TASK DETAILS :: Present the material below as a numbered list with one line per item, leaving out any blank lines.

<<<<

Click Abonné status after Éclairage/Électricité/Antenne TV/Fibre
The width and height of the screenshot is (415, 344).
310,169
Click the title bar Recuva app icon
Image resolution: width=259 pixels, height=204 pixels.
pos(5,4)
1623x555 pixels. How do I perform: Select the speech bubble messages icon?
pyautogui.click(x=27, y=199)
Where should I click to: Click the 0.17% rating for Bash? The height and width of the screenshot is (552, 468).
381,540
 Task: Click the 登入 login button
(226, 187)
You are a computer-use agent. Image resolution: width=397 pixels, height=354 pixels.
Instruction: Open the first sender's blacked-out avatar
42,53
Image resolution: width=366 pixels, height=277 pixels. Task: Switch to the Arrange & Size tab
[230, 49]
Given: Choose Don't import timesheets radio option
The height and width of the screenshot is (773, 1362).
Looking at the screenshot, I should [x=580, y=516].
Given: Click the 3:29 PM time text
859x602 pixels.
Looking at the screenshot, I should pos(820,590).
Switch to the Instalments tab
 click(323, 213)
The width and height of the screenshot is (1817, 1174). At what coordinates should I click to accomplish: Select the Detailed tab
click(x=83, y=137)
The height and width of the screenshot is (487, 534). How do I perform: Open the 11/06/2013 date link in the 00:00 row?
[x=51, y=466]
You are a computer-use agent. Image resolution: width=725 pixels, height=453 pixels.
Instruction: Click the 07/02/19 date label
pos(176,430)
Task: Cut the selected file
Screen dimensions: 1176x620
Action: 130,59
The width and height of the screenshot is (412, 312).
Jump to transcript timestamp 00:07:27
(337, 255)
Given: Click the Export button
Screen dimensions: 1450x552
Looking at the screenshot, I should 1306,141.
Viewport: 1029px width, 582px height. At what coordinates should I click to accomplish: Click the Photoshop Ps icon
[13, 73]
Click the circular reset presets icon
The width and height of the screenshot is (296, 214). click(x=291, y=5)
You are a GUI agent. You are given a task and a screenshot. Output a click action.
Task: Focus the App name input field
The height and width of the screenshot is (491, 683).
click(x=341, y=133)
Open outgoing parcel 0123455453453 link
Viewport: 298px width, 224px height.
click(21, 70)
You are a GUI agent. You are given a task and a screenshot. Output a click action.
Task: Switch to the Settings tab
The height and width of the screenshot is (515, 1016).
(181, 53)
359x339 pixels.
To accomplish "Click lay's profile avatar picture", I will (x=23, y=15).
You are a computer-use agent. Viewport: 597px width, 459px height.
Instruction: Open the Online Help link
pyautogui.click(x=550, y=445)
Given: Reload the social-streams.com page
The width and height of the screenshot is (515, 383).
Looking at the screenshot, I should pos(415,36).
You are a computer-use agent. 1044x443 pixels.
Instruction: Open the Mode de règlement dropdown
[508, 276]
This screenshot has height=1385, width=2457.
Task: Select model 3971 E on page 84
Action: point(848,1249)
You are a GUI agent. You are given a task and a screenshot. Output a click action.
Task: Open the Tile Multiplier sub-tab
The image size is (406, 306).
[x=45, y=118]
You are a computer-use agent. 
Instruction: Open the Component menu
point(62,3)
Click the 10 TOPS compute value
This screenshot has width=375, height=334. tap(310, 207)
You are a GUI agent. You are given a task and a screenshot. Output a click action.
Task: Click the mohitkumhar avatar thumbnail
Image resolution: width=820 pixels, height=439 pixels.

>>>>

EXERCISE RESULT ::
1. Click Abonné status after Éclairage/Électricité/Antenne TV/Fibre
2. The width and height of the screenshot is (415, 344).
3. 310,169
4. Click the title bar Recuva app icon
5. Image resolution: width=259 pixels, height=204 pixels.
6. pos(5,4)
7. 1623x555 pixels. How do I perform: Select the speech bubble messages icon?
8. pyautogui.click(x=27, y=199)
9. Where should I click to: Click the 0.17% rating for Bash? The height and width of the screenshot is (552, 468).
10. 381,540
11.  Task: Click the 登入 login button
12. (226, 187)
13. You are a computer-use agent. Image resolution: width=397 pixels, height=354 pixels.
14. Instruction: Open the first sender's blacked-out avatar
15. 42,53
16. Image resolution: width=366 pixels, height=277 pixels. Task: Switch to the Arrange & Size tab
17. [230, 49]
18. Given: Choose Don't import timesheets radio option
19. The height and width of the screenshot is (773, 1362).
20. Looking at the screenshot, I should [x=580, y=516].
21. Given: Click the 3:29 PM time text
22. 859x602 pixels.
23. Looking at the screenshot, I should pos(820,590).
24. Switch to the Instalments tab
25.  click(323, 213)
26. The width and height of the screenshot is (1817, 1174). At what coordinates should I click to accomplish: Select the Detailed tab
27. click(x=83, y=137)
28. The height and width of the screenshot is (487, 534). How do I perform: Open the 11/06/2013 date link in the 00:00 row?
29. [x=51, y=466]
30. You are a computer-use agent. Image resolution: width=725 pixels, height=453 pixels.
31. Instruction: Click the 07/02/19 date label
32. pos(176,430)
33. Task: Cut the selected file
34. Screen dimensions: 1176x620
35. Action: 130,59
36. The width and height of the screenshot is (412, 312).
37. Jump to transcript timestamp 00:07:27
38. (337, 255)
39. Given: Click the Export button
40. Screen dimensions: 1450x552
41. Looking at the screenshot, I should 1306,141.
42. Viewport: 1029px width, 582px height. At what coordinates should I click to accomplish: Click the Photoshop Ps icon
43. [13, 73]
44. Click the circular reset presets icon
45. The width and height of the screenshot is (296, 214). click(x=291, y=5)
46. You are a GUI agent. You are given a task and a screenshot. Output a click action.
47. Task: Focus the App name input field
48. The height and width of the screenshot is (491, 683).
49. click(x=341, y=133)
50. Open outgoing parcel 0123455453453 link
51. Viewport: 298px width, 224px height.
52. click(21, 70)
53. You are a GUI agent. You are given a task and a screenshot. Output a click action.
54. Task: Switch to the Settings tab
55. The height and width of the screenshot is (515, 1016).
56. (181, 53)
57. 359x339 pixels.
58. To accomplish "Click lay's profile avatar picture", I will (x=23, y=15).
59. You are a computer-use agent. Viewport: 597px width, 459px height.
60. Instruction: Open the Online Help link
61. pyautogui.click(x=550, y=445)
62. Given: Reload the social-streams.com page
63. The width and height of the screenshot is (515, 383).
64. Looking at the screenshot, I should pos(415,36).
65. You are a computer-use agent. 1044x443 pixels.
66. Instruction: Open the Mode de règlement dropdown
67. [508, 276]
68. This screenshot has height=1385, width=2457.
69. Task: Select model 3971 E on page 84
70. Action: point(848,1249)
71. You are a GUI agent. You are given a task and a screenshot. Output a click action.
72. Task: Open the Tile Multiplier sub-tab
73. The image size is (406, 306).
74. [x=45, y=118]
75. You are a computer-use agent. 
76. Instruction: Open the Component menu
77. point(62,3)
78. Click the 10 TOPS compute value
79. This screenshot has width=375, height=334. tap(310, 207)
80. You are a GUI agent. You are given a task and a screenshot. Output a click action.
81. Task: Click the mohitkumhar avatar thumbnail
82. Image resolution: width=820 pixels, height=439 pixels.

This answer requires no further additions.